## Begin

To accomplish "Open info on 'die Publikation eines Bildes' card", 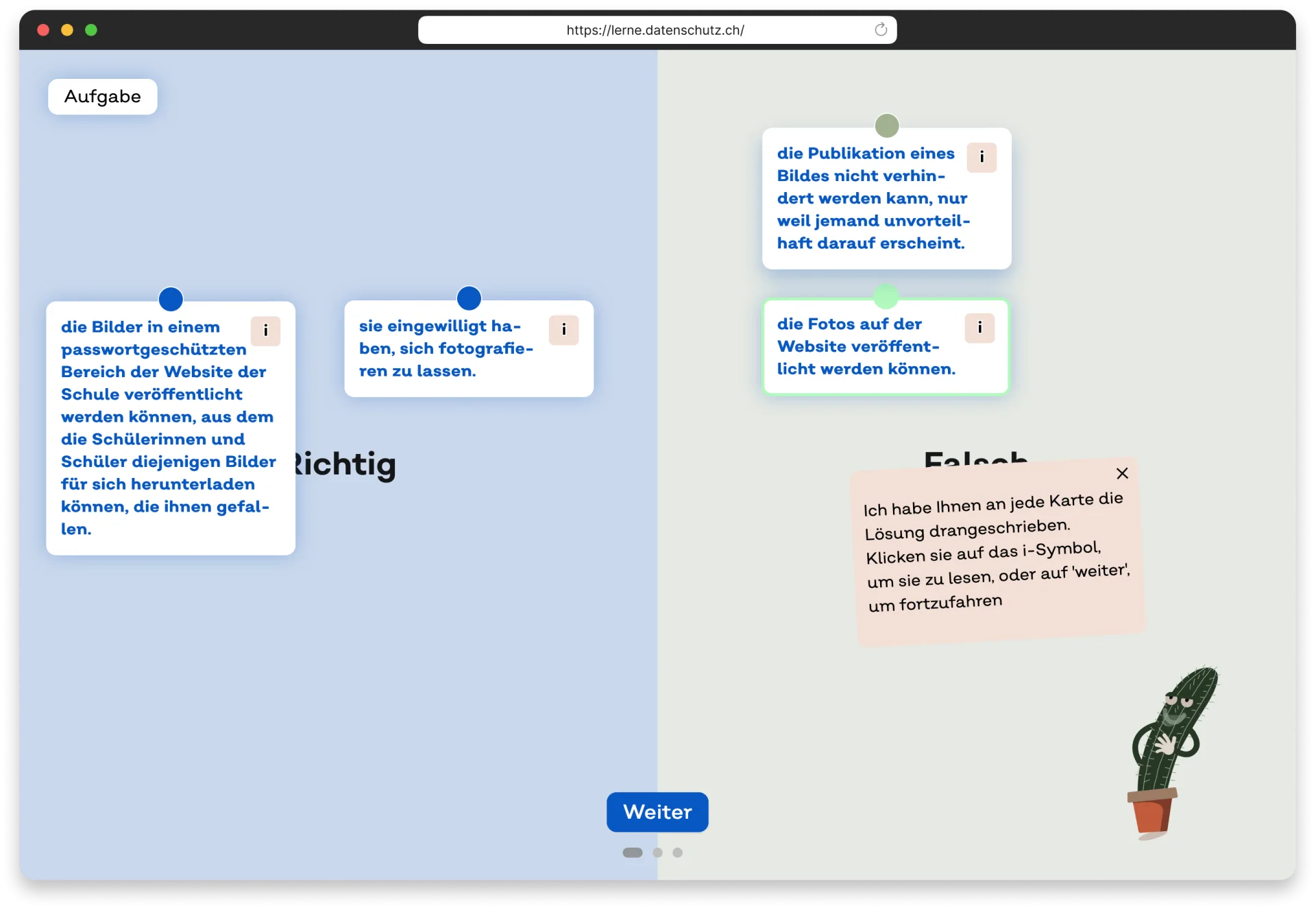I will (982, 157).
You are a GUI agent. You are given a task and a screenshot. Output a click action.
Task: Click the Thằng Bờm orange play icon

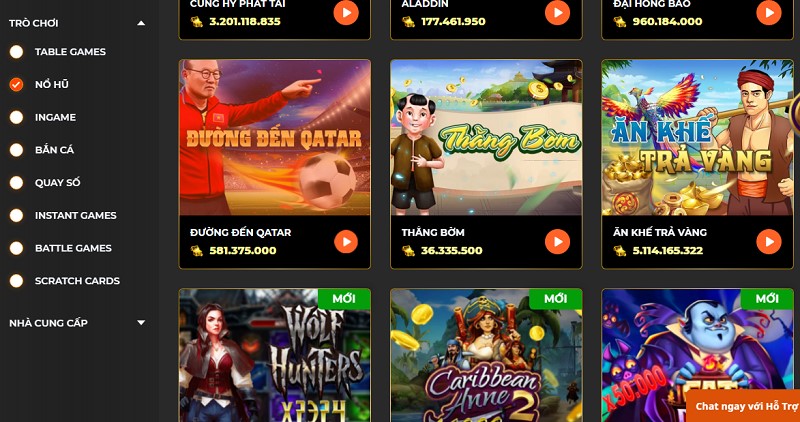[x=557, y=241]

## End
## Begin

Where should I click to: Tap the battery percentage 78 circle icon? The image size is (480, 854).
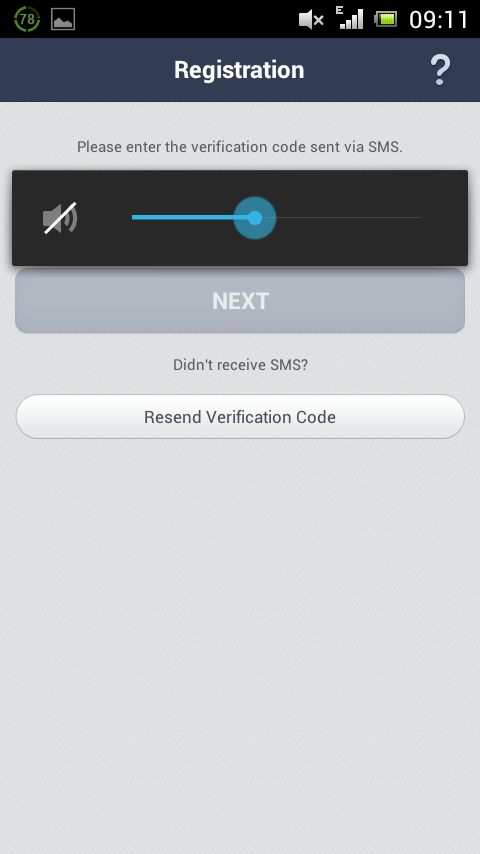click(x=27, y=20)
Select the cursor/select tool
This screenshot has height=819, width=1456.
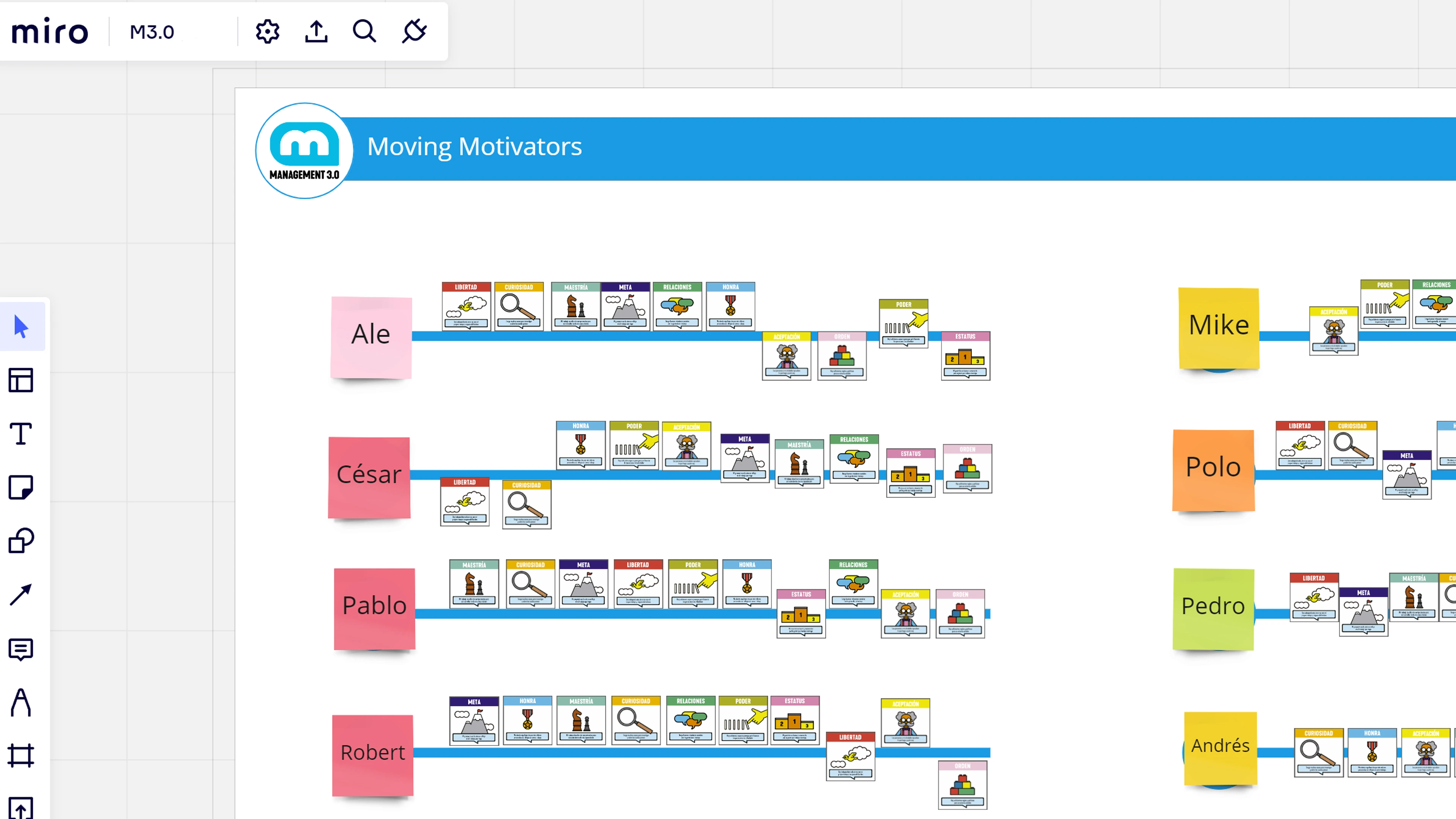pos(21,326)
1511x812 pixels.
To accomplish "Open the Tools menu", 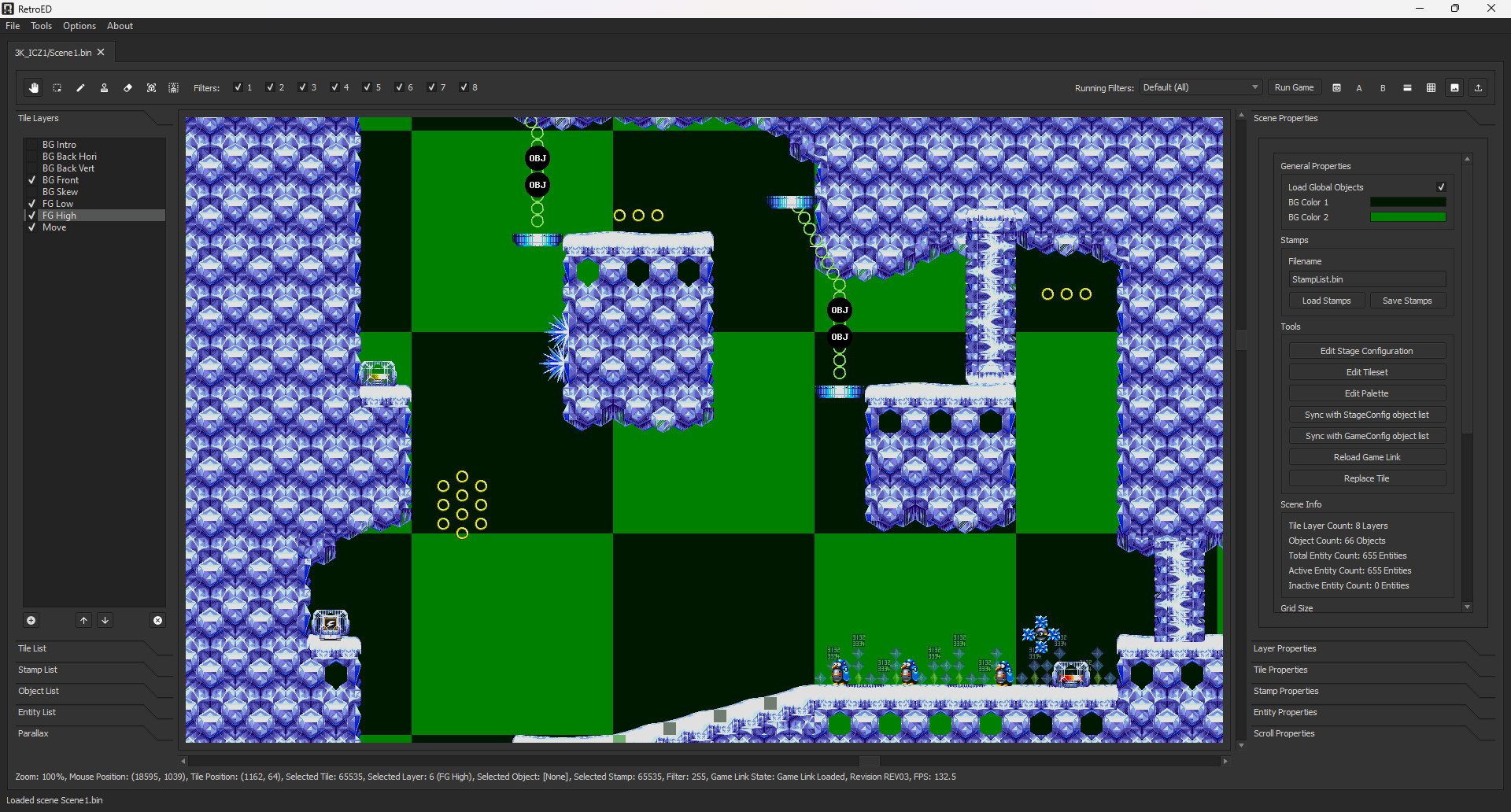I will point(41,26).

## End
## Begin

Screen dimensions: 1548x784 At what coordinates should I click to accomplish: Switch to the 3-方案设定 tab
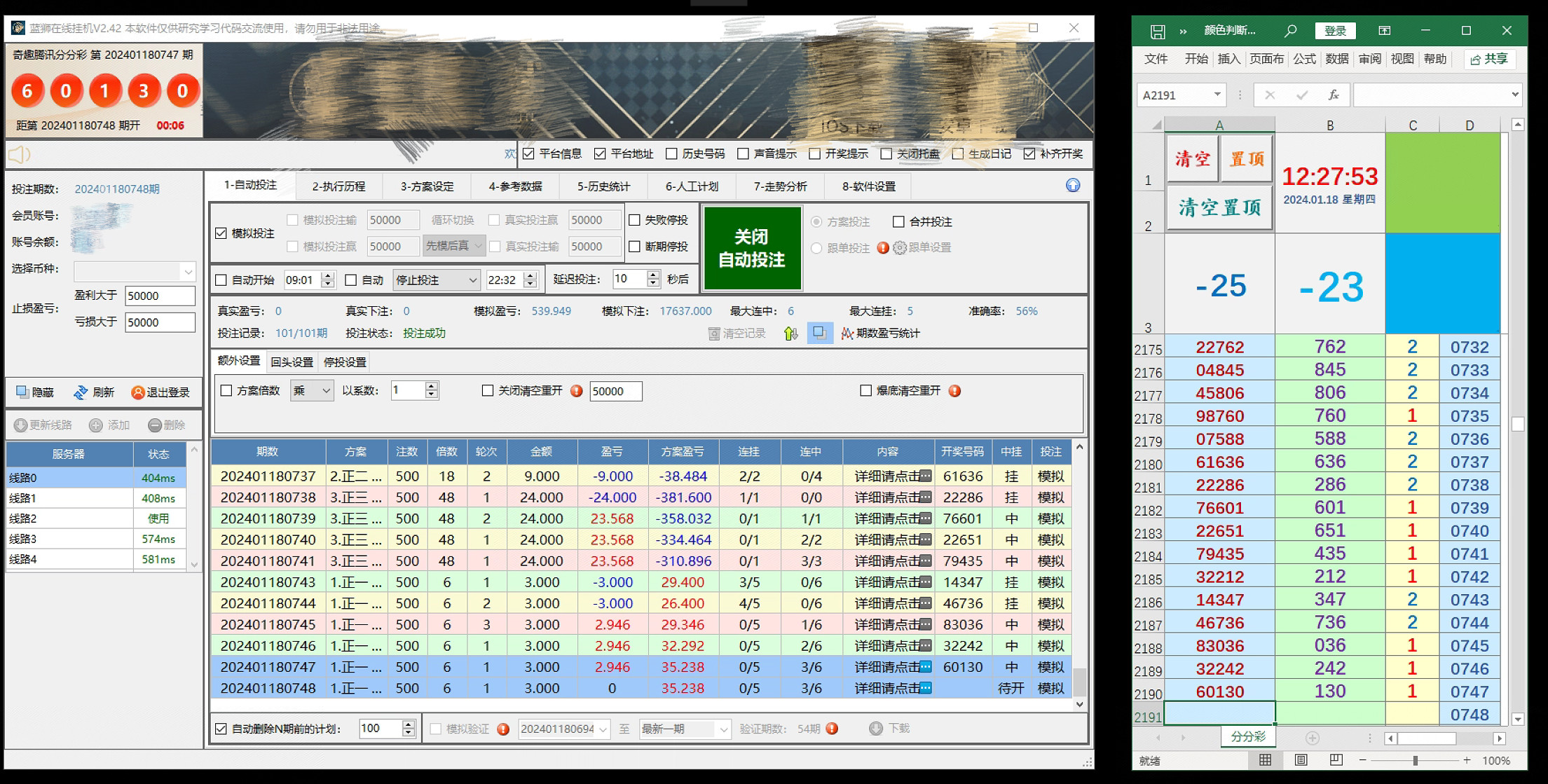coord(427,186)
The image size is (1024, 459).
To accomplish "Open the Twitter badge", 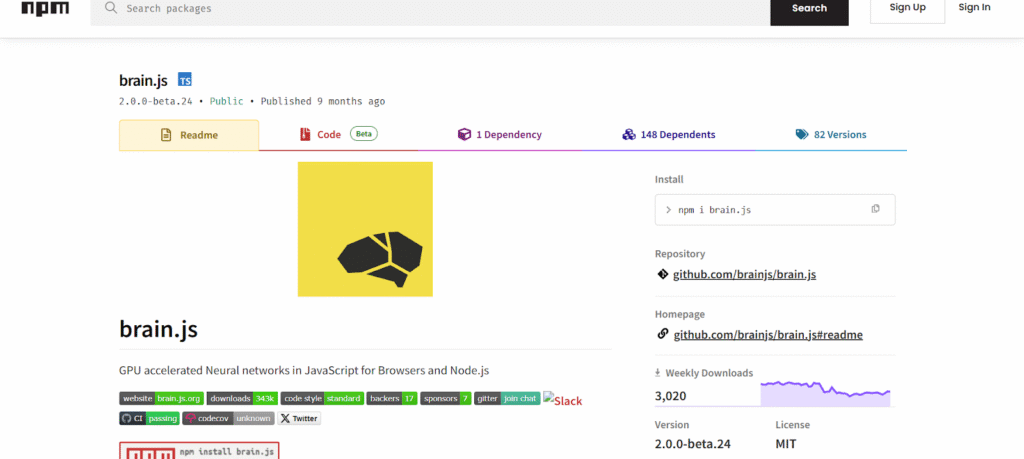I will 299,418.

## End

● Goal
Render the lines above, from the one containing "You are a GUI" through the one containing "[x=557, y=241]", inclusive, as a JSON list of strings with one string per line, skipping blank lines and leaving out the pictures.

● Written answer
[
  "You are a GUI agent. You are given a task and a screenshot. Output a click action.",
  "Task: Click the Thằng Bờm orange play icon",
  "[x=557, y=241]"
]